= Academic graduation badge =

Academic graduation badge (Академический нагрудный знак) is a badge of distinction worn on the chest for individuals who have graduated from a higher education institution.

==History==
===Russian Empire===
Chest badges for graduation from educational institutions appeared in the Russian Empire in the 19th century. At first, badges of distinction were established for individuals who graduated from military academies of the Russian Empire, which gave rise to the term "academic badges". Among civilian educational institutions, the first special badges of this kind were established for individuals who were awarded master's and doctoral degrees by the Imperial Russian Universities. In 1889, a badge was introduced for those who completed courses at the Imperial Russian Universities. The sample badge that appeared in 1899 became the prototype of modern academic badges. It was an elongated vertical enamel rhombus topped with a double-headed eagle. A blue enamel cross with a laurel wreath on top was located on top of the rhombus.

===USSR===
The revolutions (February and October coups) of 1917 led to the abolition of previous awards and badges of distinction. However, in 1940, vocational schools were established in the USSR, upon completion of which a badge was issued in the form of a small, slightly convex rhombus covered in blue enamel with white enamel stripes along the edges and gilded sides. In the center of the badge, against a background of blue enamel, was a symbolic image of a branch of the national economy.

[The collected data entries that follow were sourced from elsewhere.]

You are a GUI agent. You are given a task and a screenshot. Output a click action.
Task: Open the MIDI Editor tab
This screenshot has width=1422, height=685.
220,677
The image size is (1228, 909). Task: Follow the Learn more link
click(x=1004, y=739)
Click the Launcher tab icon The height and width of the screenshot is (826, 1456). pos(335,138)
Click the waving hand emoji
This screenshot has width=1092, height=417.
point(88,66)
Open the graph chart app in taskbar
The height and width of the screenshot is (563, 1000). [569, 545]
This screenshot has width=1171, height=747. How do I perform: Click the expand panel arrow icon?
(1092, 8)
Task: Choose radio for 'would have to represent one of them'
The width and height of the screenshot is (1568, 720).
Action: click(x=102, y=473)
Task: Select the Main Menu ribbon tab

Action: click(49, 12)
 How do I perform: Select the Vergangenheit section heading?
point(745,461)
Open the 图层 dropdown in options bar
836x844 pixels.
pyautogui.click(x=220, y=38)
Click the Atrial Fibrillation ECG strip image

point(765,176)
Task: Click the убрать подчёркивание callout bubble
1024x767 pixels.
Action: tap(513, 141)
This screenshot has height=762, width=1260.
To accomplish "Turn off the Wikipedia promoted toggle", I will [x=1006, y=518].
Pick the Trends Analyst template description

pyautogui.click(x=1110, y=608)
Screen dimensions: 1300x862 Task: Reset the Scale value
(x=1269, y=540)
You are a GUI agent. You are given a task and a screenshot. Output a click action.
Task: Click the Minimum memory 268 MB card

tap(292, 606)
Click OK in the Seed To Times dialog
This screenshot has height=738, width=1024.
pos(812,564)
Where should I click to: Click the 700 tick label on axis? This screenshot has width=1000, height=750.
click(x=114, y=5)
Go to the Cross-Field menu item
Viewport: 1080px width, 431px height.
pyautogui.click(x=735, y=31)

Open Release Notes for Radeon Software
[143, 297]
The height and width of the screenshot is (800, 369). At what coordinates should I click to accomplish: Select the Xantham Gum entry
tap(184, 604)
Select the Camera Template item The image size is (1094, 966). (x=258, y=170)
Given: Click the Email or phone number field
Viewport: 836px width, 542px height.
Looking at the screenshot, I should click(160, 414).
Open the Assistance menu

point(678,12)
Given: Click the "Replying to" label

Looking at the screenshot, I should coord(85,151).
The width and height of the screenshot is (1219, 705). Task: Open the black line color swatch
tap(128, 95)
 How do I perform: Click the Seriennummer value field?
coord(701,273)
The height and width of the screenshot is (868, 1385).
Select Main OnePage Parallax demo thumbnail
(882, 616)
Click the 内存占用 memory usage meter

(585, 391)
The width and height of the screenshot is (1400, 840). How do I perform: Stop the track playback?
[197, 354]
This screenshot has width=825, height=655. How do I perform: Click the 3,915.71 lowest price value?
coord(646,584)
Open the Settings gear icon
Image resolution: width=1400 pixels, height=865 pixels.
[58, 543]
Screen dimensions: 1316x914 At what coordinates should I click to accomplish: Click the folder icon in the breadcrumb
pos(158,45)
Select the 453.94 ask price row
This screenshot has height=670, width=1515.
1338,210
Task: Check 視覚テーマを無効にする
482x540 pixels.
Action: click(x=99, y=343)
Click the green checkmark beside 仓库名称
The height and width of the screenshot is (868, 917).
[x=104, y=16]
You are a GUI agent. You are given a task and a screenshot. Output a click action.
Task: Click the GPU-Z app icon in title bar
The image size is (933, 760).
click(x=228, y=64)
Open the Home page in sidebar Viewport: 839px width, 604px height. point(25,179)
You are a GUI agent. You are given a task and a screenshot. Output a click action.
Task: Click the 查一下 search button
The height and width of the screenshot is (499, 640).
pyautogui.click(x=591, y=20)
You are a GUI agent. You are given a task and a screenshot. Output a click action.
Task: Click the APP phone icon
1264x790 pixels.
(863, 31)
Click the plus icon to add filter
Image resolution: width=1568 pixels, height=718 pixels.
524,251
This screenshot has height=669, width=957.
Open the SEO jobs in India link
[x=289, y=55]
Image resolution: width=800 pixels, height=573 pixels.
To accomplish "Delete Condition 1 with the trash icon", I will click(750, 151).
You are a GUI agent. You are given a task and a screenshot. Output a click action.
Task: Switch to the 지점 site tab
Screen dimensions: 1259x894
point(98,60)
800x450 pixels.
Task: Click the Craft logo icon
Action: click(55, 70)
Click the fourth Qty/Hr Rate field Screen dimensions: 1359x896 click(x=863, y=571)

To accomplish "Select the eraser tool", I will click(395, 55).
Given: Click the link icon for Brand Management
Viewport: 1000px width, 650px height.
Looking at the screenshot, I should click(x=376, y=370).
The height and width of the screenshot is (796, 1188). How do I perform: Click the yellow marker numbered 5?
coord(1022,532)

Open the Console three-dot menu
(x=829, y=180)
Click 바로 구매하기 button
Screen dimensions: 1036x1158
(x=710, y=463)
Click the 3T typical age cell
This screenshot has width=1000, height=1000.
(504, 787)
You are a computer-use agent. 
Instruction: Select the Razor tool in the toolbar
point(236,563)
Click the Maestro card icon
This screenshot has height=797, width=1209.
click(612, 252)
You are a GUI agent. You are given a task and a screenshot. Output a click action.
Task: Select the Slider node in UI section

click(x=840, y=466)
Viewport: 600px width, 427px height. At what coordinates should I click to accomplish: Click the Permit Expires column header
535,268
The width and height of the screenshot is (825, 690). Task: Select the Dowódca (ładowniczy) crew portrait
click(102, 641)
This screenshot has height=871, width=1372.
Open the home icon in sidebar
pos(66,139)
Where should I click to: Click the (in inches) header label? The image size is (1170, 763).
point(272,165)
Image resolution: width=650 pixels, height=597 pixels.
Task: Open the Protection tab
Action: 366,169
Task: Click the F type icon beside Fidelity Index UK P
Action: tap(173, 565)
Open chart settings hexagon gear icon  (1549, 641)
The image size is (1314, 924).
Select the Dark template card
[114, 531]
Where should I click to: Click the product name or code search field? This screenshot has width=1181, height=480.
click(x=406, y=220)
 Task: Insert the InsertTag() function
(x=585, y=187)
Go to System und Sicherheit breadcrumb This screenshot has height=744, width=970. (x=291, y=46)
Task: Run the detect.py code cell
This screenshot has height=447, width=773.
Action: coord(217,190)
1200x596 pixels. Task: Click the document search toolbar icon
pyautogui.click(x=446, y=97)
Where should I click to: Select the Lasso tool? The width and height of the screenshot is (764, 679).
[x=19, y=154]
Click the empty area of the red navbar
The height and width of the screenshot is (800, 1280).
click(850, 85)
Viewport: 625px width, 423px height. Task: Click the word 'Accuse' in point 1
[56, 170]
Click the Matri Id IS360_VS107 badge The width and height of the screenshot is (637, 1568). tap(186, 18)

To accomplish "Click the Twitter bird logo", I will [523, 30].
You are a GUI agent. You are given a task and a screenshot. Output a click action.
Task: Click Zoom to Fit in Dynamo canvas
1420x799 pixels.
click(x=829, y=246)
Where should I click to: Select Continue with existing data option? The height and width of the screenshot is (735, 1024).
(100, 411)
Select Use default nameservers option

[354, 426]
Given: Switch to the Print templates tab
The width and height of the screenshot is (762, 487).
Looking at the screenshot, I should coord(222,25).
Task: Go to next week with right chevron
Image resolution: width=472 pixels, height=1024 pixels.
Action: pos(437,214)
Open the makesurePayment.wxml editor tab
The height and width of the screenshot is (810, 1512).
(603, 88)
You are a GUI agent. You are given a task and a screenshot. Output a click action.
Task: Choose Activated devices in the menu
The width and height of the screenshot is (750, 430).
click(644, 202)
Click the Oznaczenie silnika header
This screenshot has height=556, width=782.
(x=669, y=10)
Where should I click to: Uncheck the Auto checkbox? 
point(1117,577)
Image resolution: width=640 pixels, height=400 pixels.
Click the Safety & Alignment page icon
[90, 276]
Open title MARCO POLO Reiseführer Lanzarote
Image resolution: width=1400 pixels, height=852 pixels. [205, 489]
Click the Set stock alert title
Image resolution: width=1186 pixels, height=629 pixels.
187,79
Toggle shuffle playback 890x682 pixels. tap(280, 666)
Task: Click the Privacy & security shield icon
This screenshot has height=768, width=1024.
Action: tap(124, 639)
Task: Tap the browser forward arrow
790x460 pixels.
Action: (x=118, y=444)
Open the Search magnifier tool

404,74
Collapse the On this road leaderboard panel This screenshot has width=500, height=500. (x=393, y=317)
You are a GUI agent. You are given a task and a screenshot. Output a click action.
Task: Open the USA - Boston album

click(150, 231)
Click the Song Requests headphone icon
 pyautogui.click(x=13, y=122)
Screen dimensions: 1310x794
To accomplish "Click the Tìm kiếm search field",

On September 4, 1945, by decree of the Presidium of the Supreme Soviet of the USSR, breast badges were introduced for persons who graduated from state universities. The badge in the form of a blue rhombus covered in enamel in a white border with gilded sides and a superimposed image of the Soviet coat of arms was supposed to be worn on the right side of the chest below the orders and medals of the USSR.

In accordance with the resolution of the Council of Ministers No. 1375 of December 20, 1958, badges were established for graduation from other higher and secondary specialized educational institutions. By the Order of the Ministry of Higher and Secondary Specialized Education of the USSR No. 123 of April 8, 1961 "On the introduction of academic badges for graduates of Soviet higher educational institutions" a uniform form of academic badges of the USSR was established. According to the description attached to the order, "the academic badge for persons who graduated from Soviet higher educational institutions has the shape of a slightly convex rhombus, covered with enamel of a color depending on the type of higher educational institution, with white enamel stripes bordered by golden edges located on the edge of the rhombus. In the upper part of the badge, against the background of enamel, an overhead golden image of the USSR coat of arms is placed. In the academic badge of universities, the overhead gilded image of the USSR coat of arms is placed in the center of the badge. The emblem of the higher educational institution of this type is placed in the lower part of the badge. On the reverse side of the badge there is a screw with a nut for attaching the badge to clothing. The size of the badge was also set at 46 mm vertically and 26 mm wide. Similar chest badges, but with a hexagonal shield, measuring 40 × 25.5 mm and without the name "academic" have been established since 1966 for graduates of secondary specialized educational institutions with secondary specialized education, including for graduates who graduated from secondary specialized educational institutions earlier this year, upon their application and confirmation of education.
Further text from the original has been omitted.